早瀬耕『グリフォンズ・ガーデン』(ハヤカワ文庫JA)の感想になります。
※ネタバレを含みます※
早瀬耕『グリフォンズ・ガーデン』(ハヤカワ文庫JA)
恋愛とSFの融合、森深くにある研究所の名前は「グリフォンズ・ガーデン」
あらすじ
東京の大学院で修士課程を終えたぼくは、就職のため、恋人の由美子とともに札幌の街を訪れた。勤務先の知能工学研究所は、グリフォンの石像が見守る深い森の中にあり、グリフォンズ・ガーデンと呼ばれていた。やがてぼくは、存在を公表されていないバイオ・コンピュータIDA‐10の中に、ひとつの世界を構築するのだが…

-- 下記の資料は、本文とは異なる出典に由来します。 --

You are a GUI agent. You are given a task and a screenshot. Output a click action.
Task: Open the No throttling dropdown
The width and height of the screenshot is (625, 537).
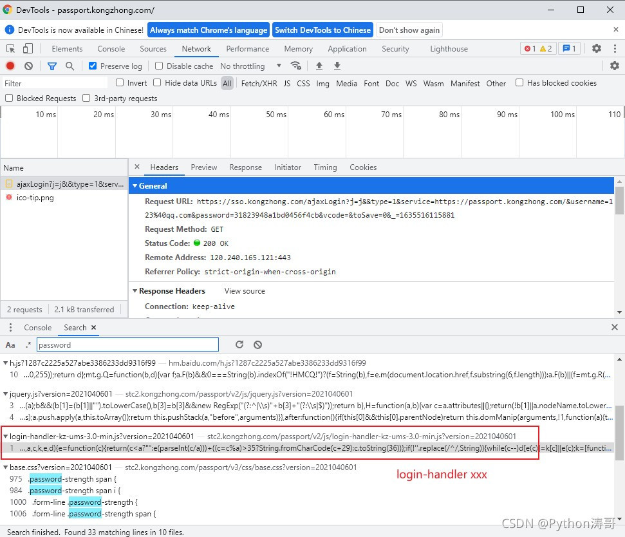(251, 66)
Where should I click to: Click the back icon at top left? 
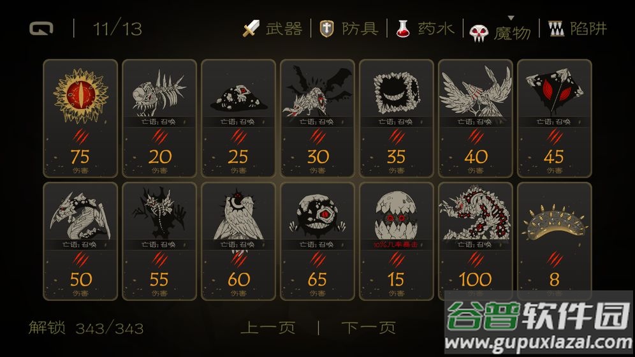pyautogui.click(x=41, y=29)
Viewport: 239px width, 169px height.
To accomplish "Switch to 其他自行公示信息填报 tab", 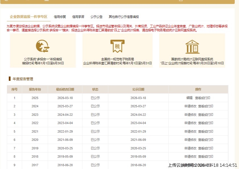I will pos(124,17).
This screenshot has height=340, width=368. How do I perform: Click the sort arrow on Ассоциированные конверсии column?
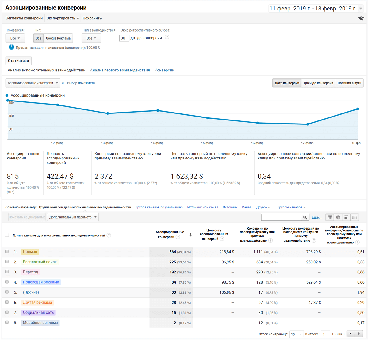pos(190,234)
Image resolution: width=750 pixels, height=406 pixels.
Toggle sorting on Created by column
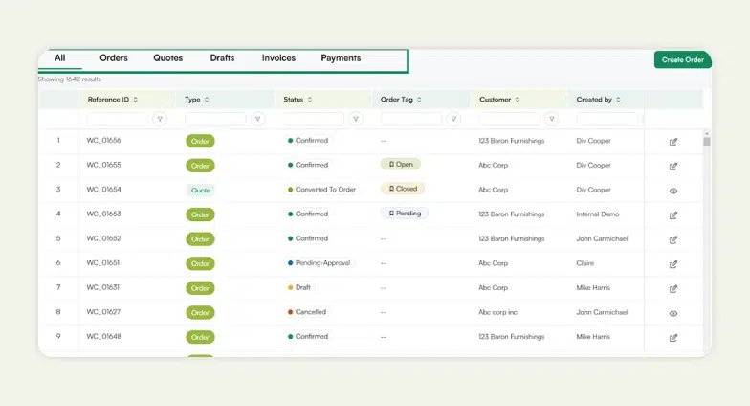pyautogui.click(x=619, y=100)
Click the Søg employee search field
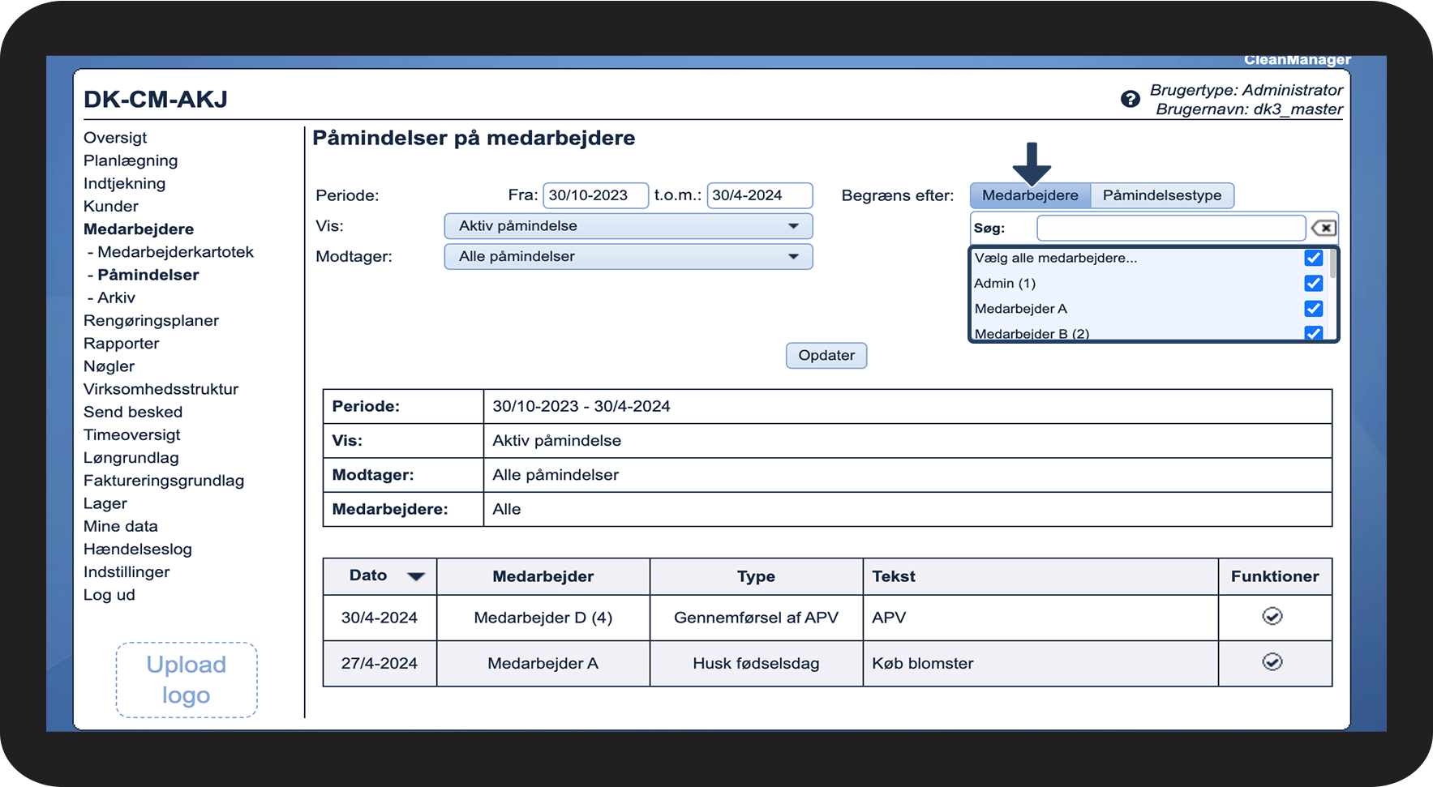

グリフォンズ・ガ-デン / 早瀬 耕【著】 - 紀伊國屋書店ウェブストア|オンライン書店|本、雑誌の通販、電子書籍ストア から引用
SF的な世界観と恋愛小説のエッセンスも感じる本作、著者のデビュー作で雰囲気十分な作品となっており、短いながらも楽しむことができました。理学的なお話も出てきたり一人の青年が構築した一つの世界と現実世界の境目が曖昧になっていき、それぞれで持つ恋愛関係に現実と非現実の狭間を行き来するような良い意味での気持ち悪さが良かったですね。
情報工学や哲学など様々な分野の情報を絡めて、デビュー作特有の何処か青々しい男女の会話など、少し照れ臭くなるような様子を思わせる描写もあり、その点も本作の雰囲気作りの一助になっておりました。
同著の「プラネタリウムの外側」へと続く物語らしく読む時はこちらを先に読むと良いですね。蛇足ですが、本作の舞台が北海道の札幌市なので、私の出身と同じで北海道大学や大通公園など馴染み深いもので、その点も読んでいるうちに情景が浮かびやすくて親近感を覚えました。
本作を十全に理解できたわけではないのですが、本作が持つ雰囲気はかなり好きで不思議な味のある作品だと思います。ハードルの高さを覚えるようなSFではないと個人的には思うので、色々な人に読んでみて欲しいなと思います。気になった方は是非本作も読んでみてください〜。